I'm trying to write a lambda function for AWS in Rust using cargo-lambda. The example function generated by cargo lambda new
builds fine when I call cargo lambda build --release --arm64
. However, when I try to build code I write by following the instructions and examples on https://github.com/awslabs/aws-lambda-rust-runtime & https://www.cargo-lambda.info/guide/getting-started.html, the build fails to find the headers for OpenSSL. I already installed OpenSSL with pacman -S openssl
and ran pacman -S linux-headers
for good measure, and tried running export OPENSSL_LIB_DIR=/usr/lib/
and export OPENSSL_INCLUDE_DIR=/usr/include/openssl/
as well as setting them in my Fish config file, but neither has worked. I can't get past:
cargo:warning=build/expando.c:1:10: fatal error: 'openssl/opensslv.h' file not found
cargo:warning=#include <openssl/opensslv.h>
I have visually verified the file exists in the directory but for some reason openssl-sys-0.9.87
fails to find it and panics. Has anyone else encountered this, or does anyone have any ideas I can try? I'm not sure if the problem is with my cargo-lambda setup, my OpenSSL setup, my code, or something else entirely.

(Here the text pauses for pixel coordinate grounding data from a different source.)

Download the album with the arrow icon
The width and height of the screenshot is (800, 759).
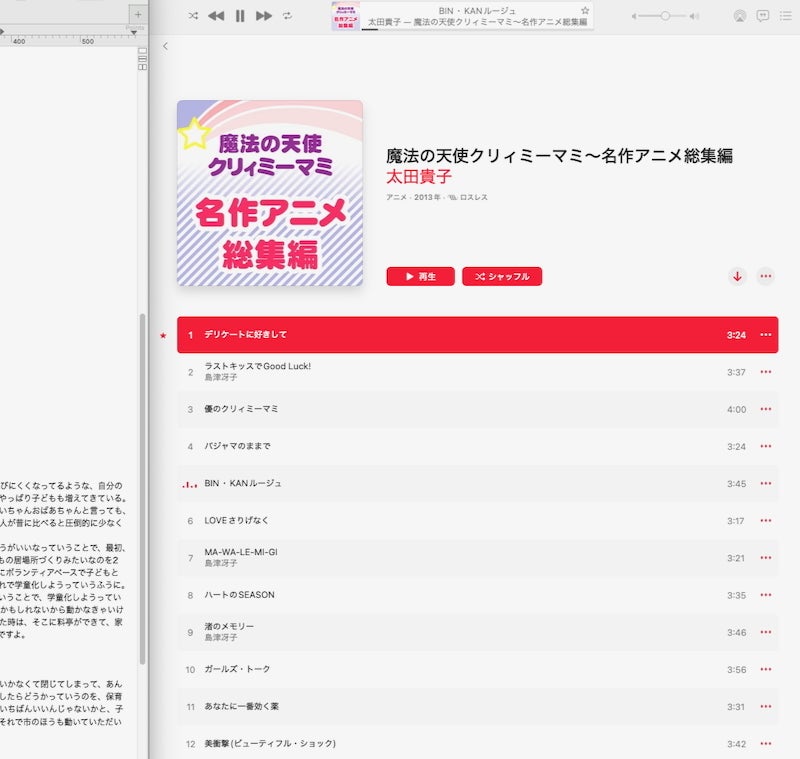[x=738, y=277]
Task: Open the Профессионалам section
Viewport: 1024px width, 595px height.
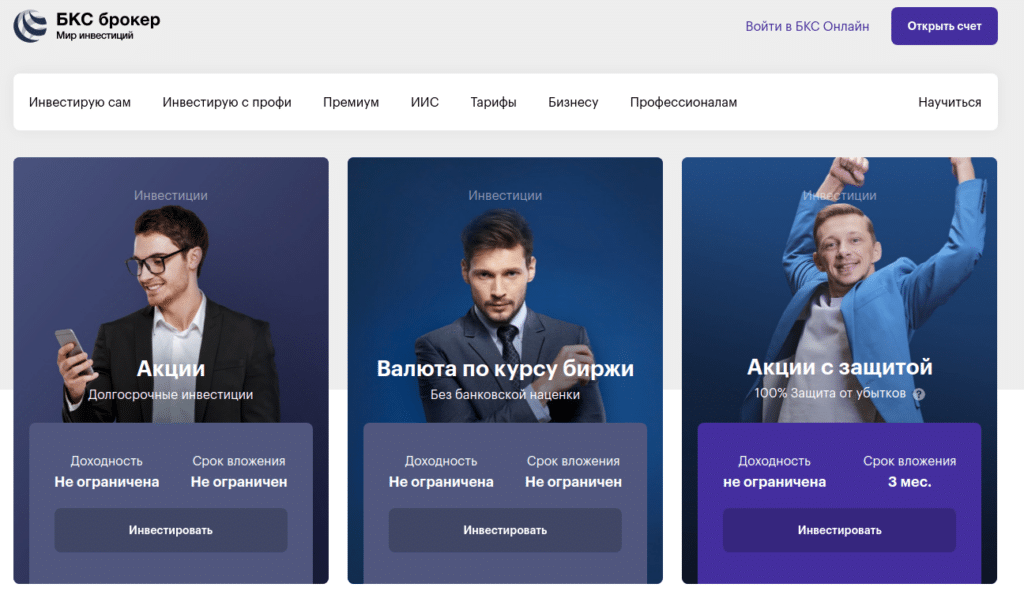Action: point(683,102)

This code was generated with cargo lambda new project_name
and builds fine:
use lambda_runtime::{run, service_fn, Error, LambdaEvent};
use serde::{Deserialize, Serialize};
/// Main function generated by cargo-lambda
#[tokio::main]
async fn main() -> Result<(), Error> {
tracing_subscriber::fmt()
.with_max_level(tracing::Level::INFO)
// disable printing the name of the module in every log line.
.with_target(false)
// disabling time is handy because CloudWatch will add the ingestion time.
.without_time()
.init();
lambda_runtime::run(service_fn(function_handler)).await
}
/// This is a made-up example.
#[derive(Deserialize)]
struct Request {
command: String,
}
/// This is a made-up example of what a response structure may look like.
#[derive(Serialize)]
struct Response {
req_id: String,
msg: String,
}
/// This is the main body for the function.

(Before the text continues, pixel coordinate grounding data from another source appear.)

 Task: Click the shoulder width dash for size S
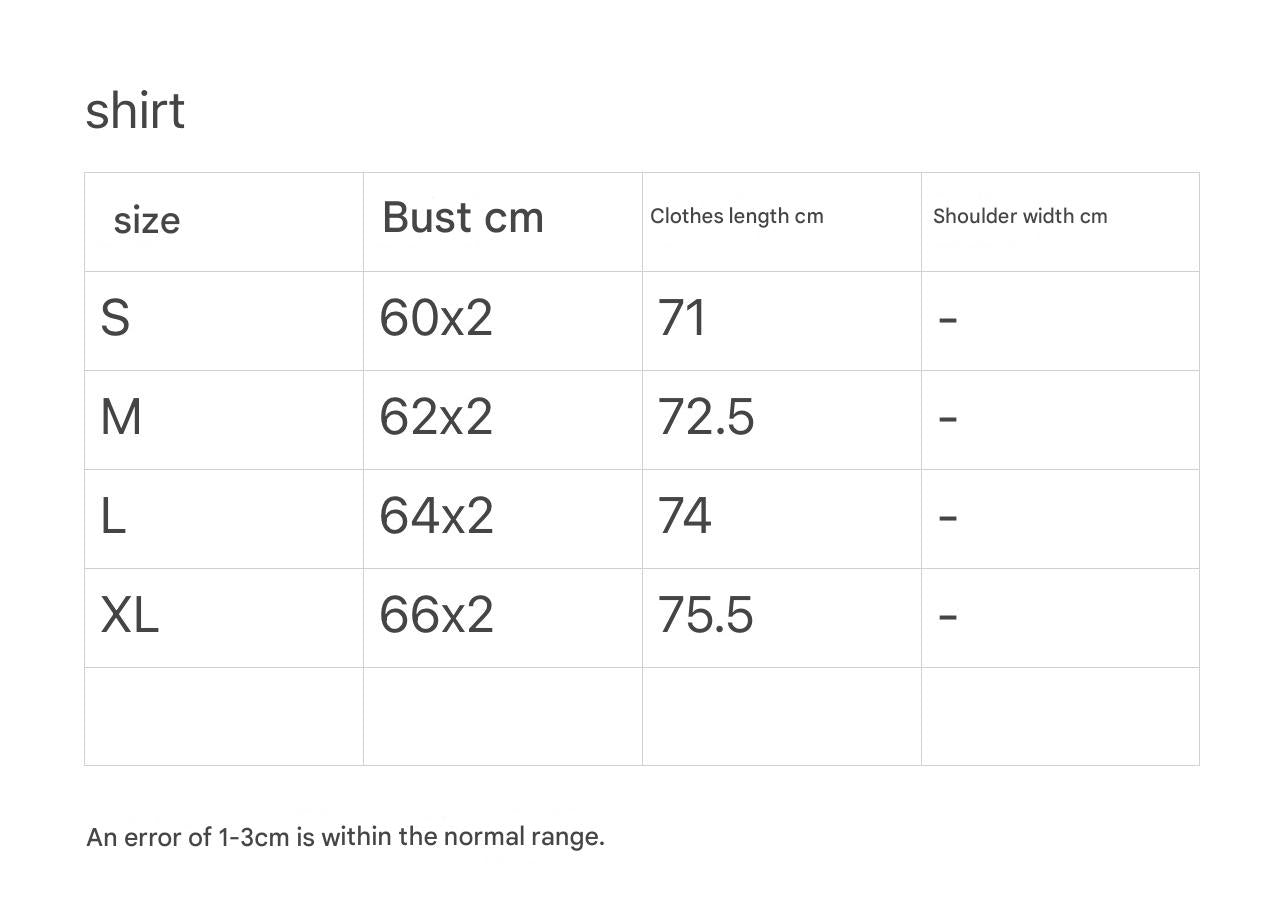click(948, 320)
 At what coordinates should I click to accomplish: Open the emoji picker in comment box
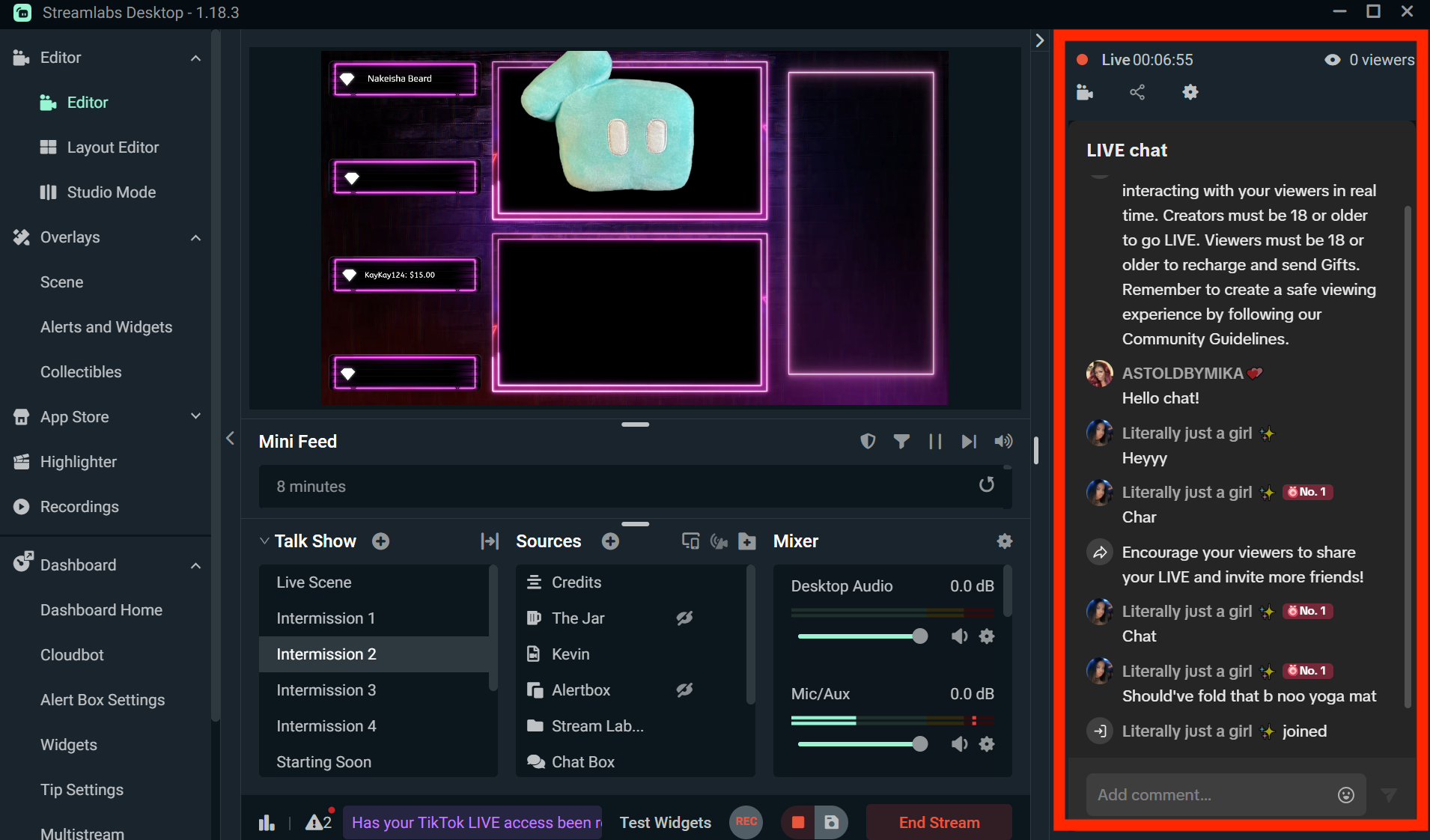click(x=1345, y=795)
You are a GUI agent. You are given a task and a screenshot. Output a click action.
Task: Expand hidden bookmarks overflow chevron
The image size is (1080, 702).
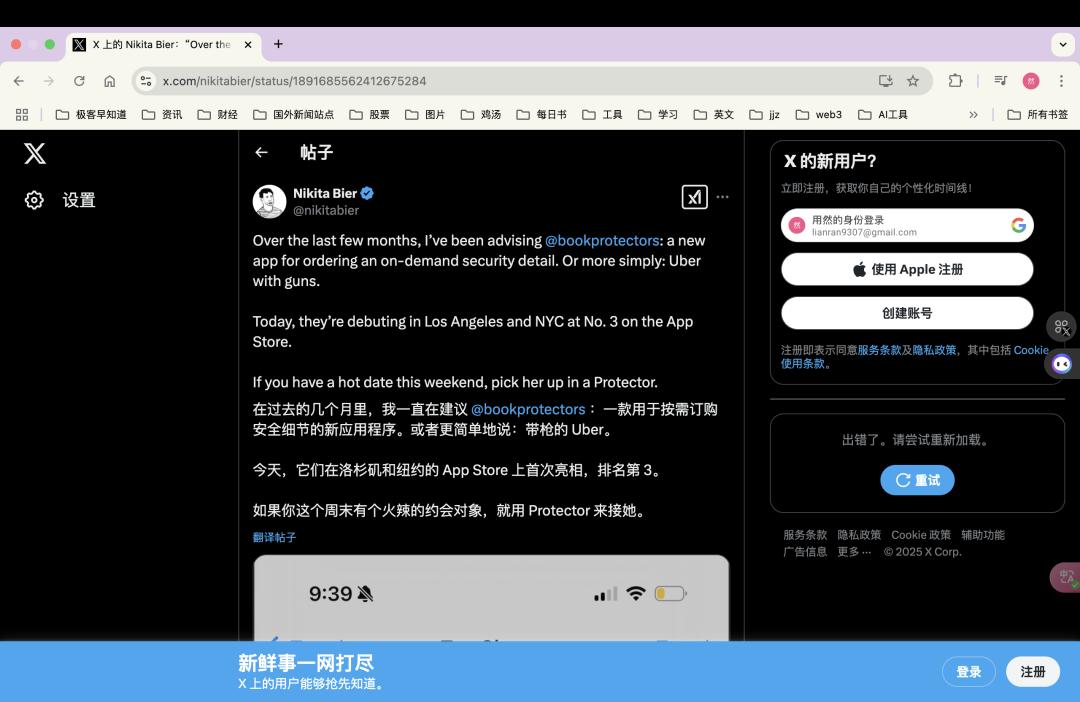pyautogui.click(x=973, y=114)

/// Write your code inside it.
async fn function_handler(event: LambdaEvent<Request>) -> Result<Response, Error> {
// Extract some useful info from the request
let command = event.payload.command;
// Prepare the response
let resp = Response {
req_id: event.context.request_id,
msg: format!("Command {}.", command),
};
// Return `Response` (it will be serialized to JSON automatically by the runtime)
Ok(resp)
}
This is the code I'm trying to build but getting an error from openssl-sys-0.9.87
even though it was written in the same project and follows the examples from the online documentation:
use lambda_runtime::{run, service_fn, Error, LambdaEvent};
use reqwest::blocking::Client;
use serde::{Deserialize, Serialize};
use serde_json::{Value, json};
#[tokio::main]
async fn main() -> Result<(), lambda_runtime::Error> {
tracing_subscriber::fmt()
.with_max_level(tracing::Level::INFO)
// disable printing the name of the module in every log line.
.with_target(false)
// disabling time is handy because CloudWatch will add the ingestion time.
.without_time()
.init();
let query = service_fn(query_handler);
run(query).await
}
async fn query_handler(event: LambdaEvent<Value>) -> Result<Value, Error> {
let (event, _context) = event.into_parts();
let symbol = event["symbol"].to_string();
let message = query_price(symbol)?;
Ok(json!({ "message": format!("{}", message) }))
}
#[derive(Deserialize, Debug)]
#[allow(non_snake_case)]
struct PriceQuote {
pub s: String,
pub symbol: Vec<String>,
pub ask: Vec<f32>,
pub askSize: Vec<u32>,
pub bid: Vec<f32>,
pub bidSize: Vec<u32>,
pub mid: Vec<f32>,
pub last: Vec<f32>,
pub volume: Vec<u32>,
pub updated: Vec<u32>,
}
fn query_price(symbol: String) -> Result<String, reqwest::Error> {
//let symbol = "AAPL";
let url = format!("https://api.marketdata.app/v1/stocks/quotes/{}", symbol);
let client = Client::new();
let response = client.get(url).send()?;
let price_quote: PriceQuote = response.json()?;
let symbol: &String = &price_quote.symbol[0];
let last_price: &f32 = &price_quote.last[0];
Ok(format!("Last price for {} is {}", symbol, last_price).to_string())
}
Why would one build but not the other? Are the dependencies I added messing with it? Do I have the wrong OpenSSL version? Did I make a mistake? What am I missing? Sorry if these are dumb questions, I'm new to AWS and my head is spinning.